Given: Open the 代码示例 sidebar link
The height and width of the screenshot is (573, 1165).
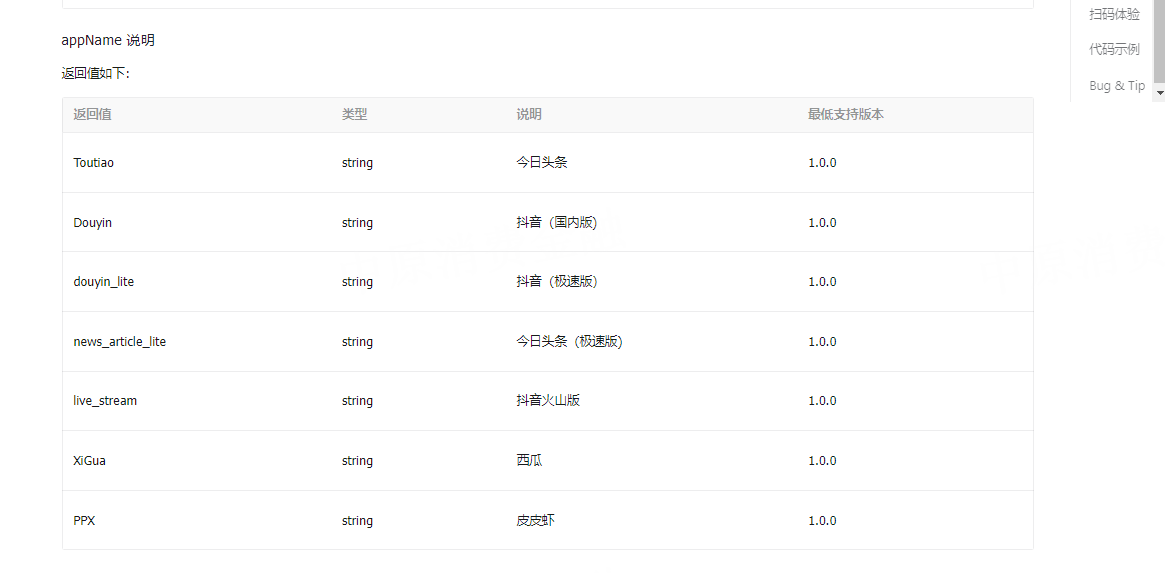Looking at the screenshot, I should pyautogui.click(x=1114, y=49).
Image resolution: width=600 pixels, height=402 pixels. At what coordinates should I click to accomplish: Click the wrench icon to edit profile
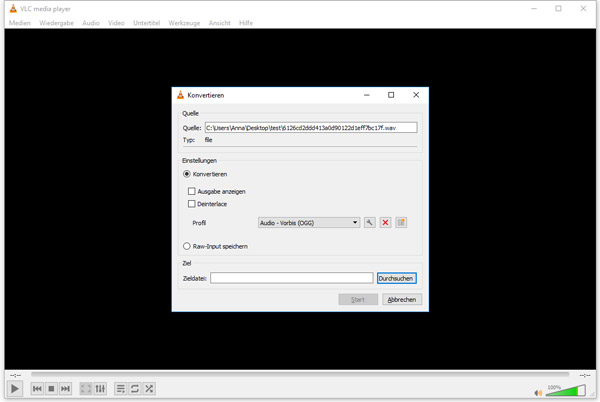click(x=370, y=223)
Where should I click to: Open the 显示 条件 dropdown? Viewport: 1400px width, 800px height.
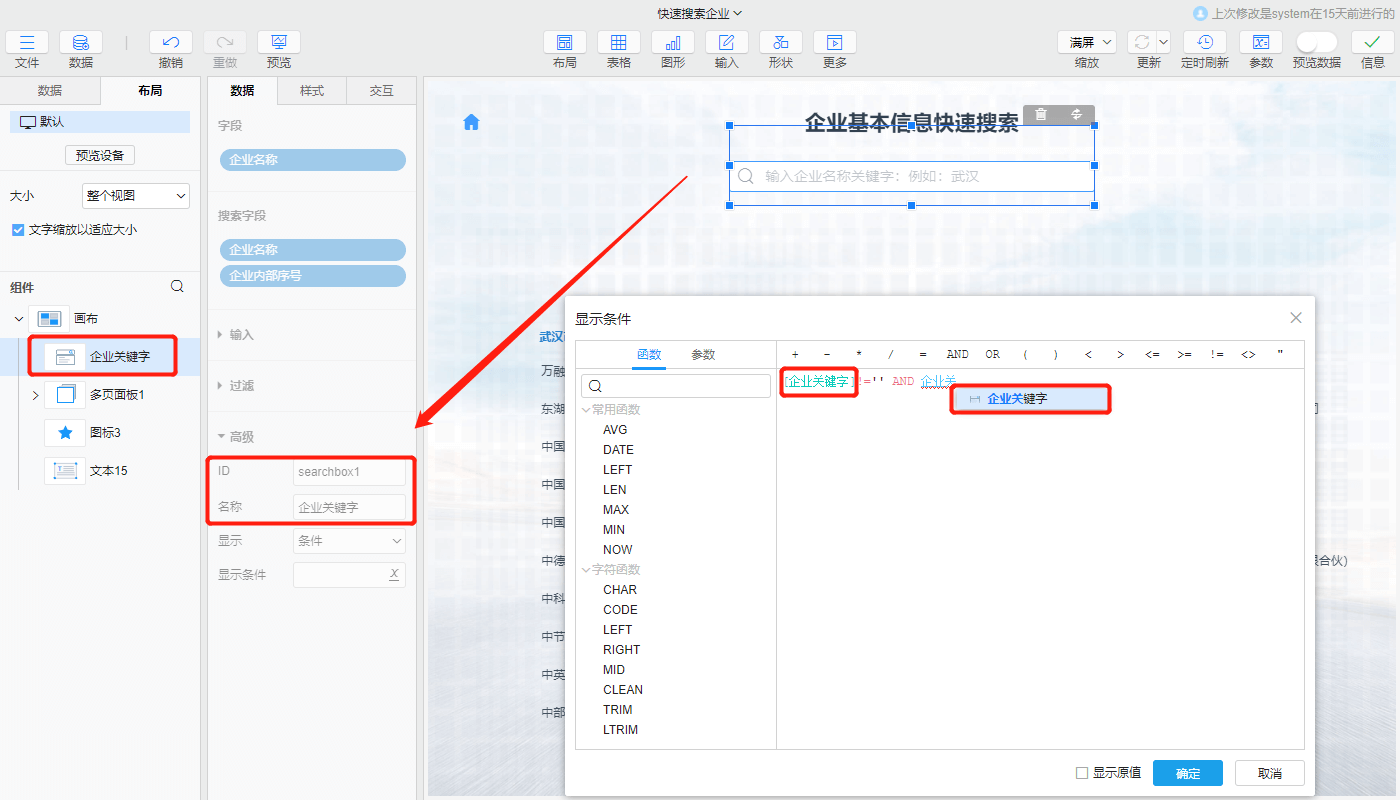(x=349, y=541)
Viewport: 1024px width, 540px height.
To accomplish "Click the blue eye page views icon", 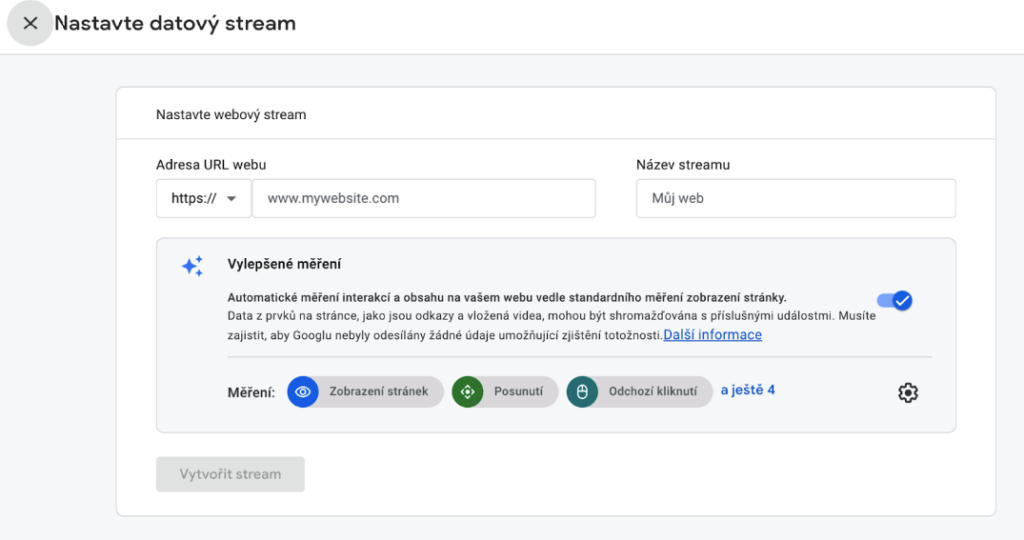I will [x=303, y=392].
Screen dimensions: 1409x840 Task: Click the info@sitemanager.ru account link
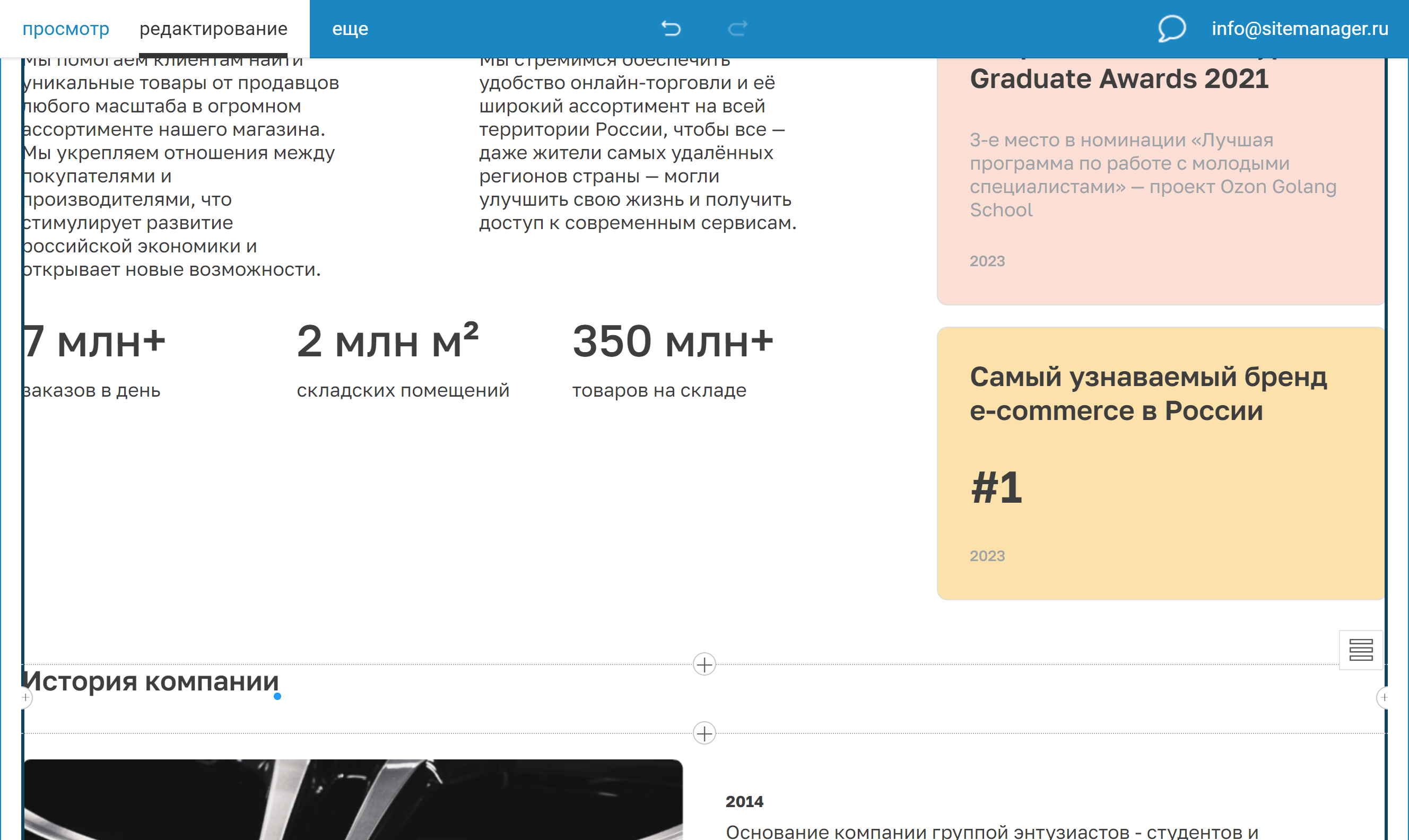click(1300, 28)
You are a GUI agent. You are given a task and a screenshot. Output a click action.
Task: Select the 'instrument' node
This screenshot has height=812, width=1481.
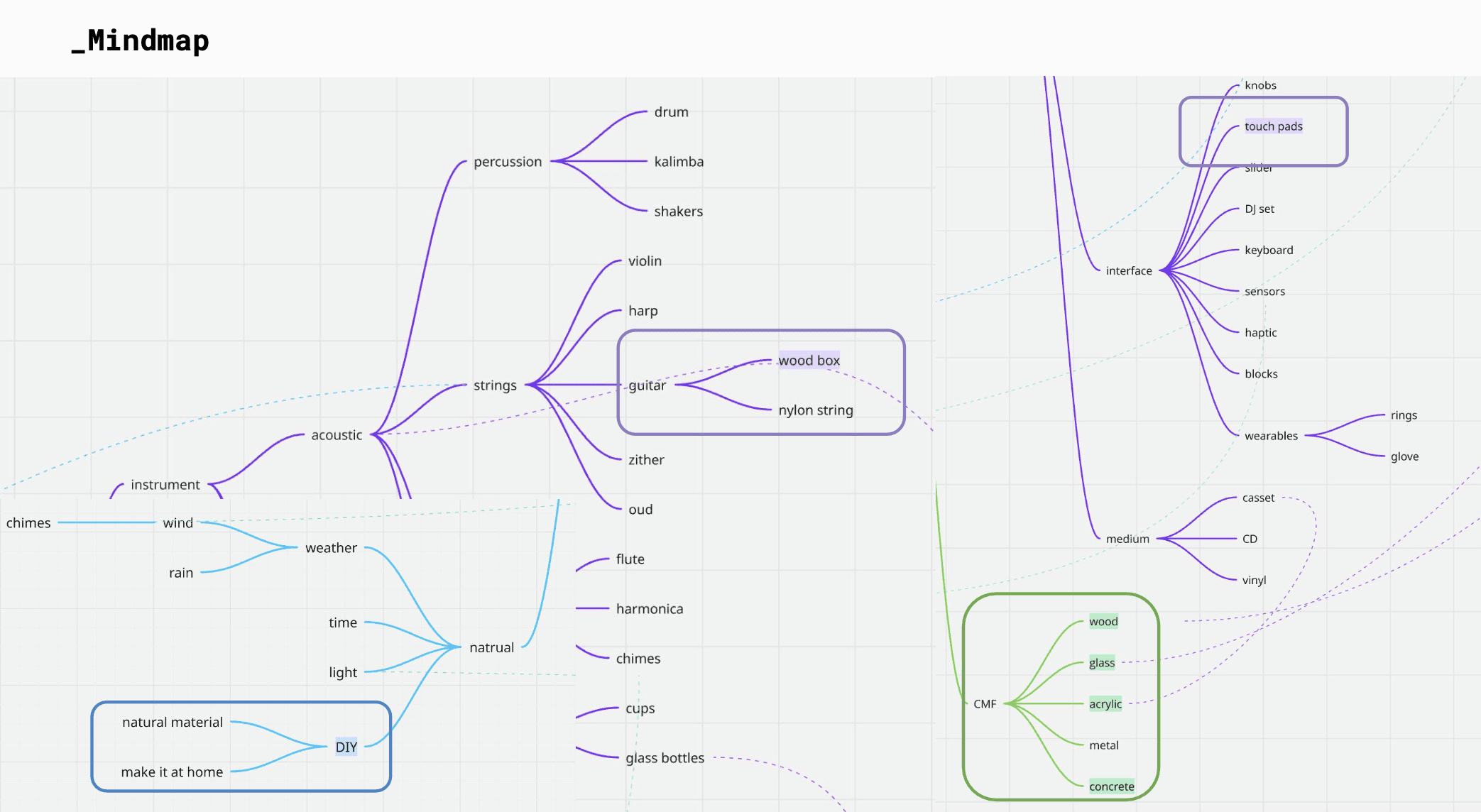point(165,485)
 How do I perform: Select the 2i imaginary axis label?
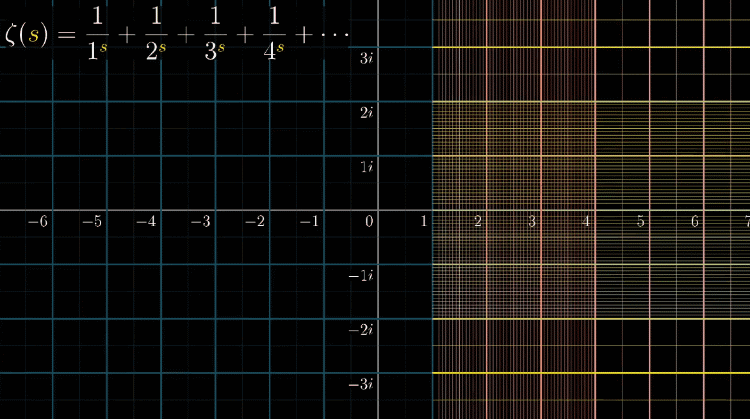point(367,113)
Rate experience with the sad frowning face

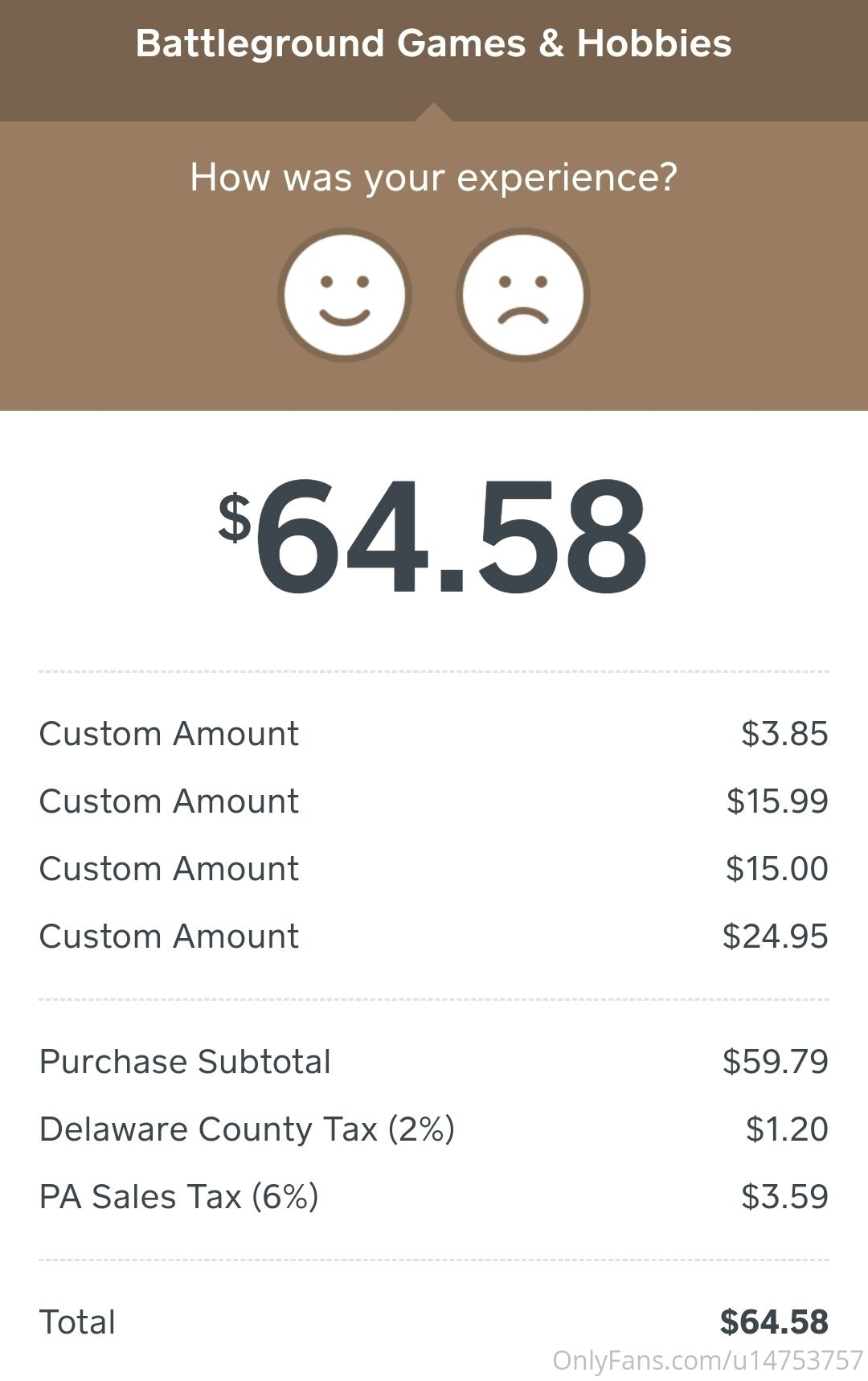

§ WHAT YOU HAVE TO DO
Repeat the entries word for word, from the first line through the line containing "Looking at the", and leave the pictures out.

§ THE OUTPUT
Given: Open the 代码示例 sidebar link
The height and width of the screenshot is (573, 1165).
Looking at the screenshot, I should pyautogui.click(x=1114, y=49).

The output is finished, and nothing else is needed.